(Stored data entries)
══════

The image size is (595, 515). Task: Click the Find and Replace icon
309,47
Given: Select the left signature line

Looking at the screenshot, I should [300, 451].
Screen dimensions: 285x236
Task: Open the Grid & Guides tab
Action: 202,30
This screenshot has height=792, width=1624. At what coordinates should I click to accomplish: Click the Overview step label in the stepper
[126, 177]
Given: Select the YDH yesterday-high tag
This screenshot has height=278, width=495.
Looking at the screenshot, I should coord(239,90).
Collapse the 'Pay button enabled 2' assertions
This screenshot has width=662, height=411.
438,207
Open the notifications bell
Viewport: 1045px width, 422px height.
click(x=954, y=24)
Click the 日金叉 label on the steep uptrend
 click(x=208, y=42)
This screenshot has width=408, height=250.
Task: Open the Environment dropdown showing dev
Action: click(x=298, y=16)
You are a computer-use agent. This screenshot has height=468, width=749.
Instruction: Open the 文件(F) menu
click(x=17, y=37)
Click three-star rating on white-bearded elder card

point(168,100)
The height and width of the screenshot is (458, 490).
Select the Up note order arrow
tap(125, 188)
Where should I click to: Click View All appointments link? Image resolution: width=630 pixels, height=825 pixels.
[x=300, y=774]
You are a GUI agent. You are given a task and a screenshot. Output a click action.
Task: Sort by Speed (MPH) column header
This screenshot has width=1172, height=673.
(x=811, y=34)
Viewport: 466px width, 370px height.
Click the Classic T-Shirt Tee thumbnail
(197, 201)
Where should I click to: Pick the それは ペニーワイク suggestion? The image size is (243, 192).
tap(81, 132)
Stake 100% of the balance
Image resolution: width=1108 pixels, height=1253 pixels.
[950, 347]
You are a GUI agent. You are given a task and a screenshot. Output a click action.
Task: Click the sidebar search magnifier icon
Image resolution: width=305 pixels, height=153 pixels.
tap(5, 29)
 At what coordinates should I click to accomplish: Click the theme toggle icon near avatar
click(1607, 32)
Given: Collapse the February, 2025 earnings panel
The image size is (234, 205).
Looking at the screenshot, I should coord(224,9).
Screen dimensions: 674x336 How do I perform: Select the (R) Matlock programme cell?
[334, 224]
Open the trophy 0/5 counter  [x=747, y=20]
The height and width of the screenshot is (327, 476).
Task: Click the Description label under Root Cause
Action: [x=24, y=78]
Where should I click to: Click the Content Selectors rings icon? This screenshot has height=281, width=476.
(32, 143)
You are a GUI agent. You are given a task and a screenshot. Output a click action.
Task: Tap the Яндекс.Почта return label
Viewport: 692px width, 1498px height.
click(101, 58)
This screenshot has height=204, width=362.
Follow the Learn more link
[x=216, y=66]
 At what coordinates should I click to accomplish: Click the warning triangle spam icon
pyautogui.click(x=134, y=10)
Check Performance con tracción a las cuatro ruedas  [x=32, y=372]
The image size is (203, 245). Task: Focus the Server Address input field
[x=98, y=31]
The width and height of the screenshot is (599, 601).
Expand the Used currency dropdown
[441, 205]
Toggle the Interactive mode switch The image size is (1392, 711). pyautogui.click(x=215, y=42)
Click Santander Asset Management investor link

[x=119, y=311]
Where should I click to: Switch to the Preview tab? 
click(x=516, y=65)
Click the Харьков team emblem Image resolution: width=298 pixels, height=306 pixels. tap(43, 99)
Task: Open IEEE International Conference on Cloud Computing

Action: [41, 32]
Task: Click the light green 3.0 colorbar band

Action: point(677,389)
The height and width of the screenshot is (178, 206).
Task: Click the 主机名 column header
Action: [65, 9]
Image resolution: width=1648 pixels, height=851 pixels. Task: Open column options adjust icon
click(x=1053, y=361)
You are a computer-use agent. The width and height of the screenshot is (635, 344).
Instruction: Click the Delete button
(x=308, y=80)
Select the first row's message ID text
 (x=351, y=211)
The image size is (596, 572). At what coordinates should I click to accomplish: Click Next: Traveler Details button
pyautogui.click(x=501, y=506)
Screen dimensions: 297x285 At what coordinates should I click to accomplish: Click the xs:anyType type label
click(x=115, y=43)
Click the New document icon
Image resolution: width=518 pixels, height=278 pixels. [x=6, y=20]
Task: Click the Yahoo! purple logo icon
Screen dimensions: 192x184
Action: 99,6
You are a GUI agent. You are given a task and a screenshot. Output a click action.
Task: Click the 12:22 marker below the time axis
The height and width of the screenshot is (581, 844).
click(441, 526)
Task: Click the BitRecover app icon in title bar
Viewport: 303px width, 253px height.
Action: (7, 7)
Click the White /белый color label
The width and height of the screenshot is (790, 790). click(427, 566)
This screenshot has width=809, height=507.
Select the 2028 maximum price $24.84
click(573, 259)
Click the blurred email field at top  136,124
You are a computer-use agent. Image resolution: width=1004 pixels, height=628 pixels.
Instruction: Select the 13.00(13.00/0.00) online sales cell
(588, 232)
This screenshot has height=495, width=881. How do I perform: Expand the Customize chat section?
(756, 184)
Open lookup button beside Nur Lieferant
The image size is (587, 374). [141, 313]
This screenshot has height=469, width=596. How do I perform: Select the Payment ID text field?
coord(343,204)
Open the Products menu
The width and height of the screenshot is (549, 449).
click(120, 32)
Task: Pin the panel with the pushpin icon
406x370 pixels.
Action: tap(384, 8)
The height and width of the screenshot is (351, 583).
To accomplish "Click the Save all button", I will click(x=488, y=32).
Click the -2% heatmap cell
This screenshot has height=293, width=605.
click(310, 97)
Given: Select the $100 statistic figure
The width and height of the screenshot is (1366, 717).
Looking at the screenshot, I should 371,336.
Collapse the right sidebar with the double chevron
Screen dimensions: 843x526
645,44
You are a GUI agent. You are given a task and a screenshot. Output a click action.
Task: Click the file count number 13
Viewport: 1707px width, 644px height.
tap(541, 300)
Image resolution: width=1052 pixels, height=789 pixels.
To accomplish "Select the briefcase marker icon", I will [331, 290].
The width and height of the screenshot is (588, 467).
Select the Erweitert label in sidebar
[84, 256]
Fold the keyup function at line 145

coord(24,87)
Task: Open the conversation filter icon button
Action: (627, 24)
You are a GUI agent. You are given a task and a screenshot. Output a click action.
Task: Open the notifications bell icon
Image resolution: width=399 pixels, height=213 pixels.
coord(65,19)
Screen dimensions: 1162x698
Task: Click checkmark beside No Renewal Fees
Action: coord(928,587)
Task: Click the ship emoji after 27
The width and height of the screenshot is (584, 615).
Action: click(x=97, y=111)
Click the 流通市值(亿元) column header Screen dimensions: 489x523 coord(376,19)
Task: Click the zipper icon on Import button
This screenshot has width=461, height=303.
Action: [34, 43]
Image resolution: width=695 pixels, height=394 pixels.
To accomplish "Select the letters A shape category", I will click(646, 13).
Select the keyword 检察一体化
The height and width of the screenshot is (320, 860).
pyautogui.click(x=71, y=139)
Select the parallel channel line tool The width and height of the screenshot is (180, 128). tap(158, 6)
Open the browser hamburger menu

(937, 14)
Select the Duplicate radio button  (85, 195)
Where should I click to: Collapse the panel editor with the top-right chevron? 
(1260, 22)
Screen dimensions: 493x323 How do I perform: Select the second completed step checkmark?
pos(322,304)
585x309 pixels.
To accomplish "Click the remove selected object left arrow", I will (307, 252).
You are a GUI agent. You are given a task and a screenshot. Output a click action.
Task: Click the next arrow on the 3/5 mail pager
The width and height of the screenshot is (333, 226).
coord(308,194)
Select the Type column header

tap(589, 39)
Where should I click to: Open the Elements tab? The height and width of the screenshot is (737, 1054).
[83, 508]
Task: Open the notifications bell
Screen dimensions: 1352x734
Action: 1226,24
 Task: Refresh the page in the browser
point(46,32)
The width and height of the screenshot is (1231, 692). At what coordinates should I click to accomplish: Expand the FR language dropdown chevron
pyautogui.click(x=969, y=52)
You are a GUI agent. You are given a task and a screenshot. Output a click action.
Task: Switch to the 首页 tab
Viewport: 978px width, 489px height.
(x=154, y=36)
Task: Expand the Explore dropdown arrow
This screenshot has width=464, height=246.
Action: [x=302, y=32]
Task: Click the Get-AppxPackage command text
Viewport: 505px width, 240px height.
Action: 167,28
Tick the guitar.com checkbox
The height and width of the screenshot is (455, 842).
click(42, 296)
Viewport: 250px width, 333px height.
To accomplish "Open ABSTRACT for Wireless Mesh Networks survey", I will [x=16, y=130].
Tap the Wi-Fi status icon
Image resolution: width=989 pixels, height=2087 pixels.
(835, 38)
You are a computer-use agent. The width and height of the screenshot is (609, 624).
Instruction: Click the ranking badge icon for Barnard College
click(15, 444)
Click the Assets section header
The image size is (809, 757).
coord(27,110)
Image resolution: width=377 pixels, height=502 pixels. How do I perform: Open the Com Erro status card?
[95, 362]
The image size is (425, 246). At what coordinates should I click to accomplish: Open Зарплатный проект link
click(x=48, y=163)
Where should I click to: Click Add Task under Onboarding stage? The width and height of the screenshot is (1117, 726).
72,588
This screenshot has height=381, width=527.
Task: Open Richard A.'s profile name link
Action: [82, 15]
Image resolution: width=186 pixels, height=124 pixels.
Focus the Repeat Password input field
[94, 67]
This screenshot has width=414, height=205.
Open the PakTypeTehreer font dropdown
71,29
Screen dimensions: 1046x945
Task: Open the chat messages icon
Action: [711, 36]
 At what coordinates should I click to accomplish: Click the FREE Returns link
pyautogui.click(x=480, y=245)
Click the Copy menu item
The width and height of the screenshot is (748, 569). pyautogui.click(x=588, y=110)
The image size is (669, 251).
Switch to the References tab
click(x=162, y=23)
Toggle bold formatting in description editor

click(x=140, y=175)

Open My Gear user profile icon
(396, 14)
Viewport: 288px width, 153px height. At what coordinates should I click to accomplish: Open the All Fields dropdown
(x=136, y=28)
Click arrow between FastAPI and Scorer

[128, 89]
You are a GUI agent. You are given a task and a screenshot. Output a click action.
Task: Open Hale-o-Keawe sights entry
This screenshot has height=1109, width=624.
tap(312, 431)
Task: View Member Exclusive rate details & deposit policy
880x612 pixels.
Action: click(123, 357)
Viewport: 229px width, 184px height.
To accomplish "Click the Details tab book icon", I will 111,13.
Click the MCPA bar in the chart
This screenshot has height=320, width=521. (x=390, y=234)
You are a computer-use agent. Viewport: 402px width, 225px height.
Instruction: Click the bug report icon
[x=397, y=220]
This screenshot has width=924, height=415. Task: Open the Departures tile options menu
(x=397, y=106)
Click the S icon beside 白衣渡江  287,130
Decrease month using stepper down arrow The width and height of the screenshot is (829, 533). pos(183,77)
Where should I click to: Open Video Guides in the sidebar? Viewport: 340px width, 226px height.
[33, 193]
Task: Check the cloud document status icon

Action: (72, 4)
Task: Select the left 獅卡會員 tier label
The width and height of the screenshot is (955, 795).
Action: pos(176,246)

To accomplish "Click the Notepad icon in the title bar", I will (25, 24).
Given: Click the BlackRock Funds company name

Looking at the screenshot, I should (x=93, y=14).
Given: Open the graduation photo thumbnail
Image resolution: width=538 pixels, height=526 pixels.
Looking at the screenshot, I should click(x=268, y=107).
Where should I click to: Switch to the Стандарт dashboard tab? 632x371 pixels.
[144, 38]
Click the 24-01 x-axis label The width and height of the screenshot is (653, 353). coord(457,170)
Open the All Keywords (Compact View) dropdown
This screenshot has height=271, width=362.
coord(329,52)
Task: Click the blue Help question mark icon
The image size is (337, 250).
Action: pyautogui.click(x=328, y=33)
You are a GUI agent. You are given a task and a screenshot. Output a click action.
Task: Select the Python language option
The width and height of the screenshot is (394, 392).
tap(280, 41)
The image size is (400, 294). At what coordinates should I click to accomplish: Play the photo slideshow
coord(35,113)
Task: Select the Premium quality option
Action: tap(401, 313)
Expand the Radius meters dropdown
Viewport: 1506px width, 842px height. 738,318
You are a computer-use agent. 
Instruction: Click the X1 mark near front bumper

══════

▶ [Activity]
Out of the entries, pull every line that mentions "marker".

▶ [Task response]
Task: Click the 12:22 marker below the time axis
To accomplish "Select the briefcase marker icon", I will [331, 290].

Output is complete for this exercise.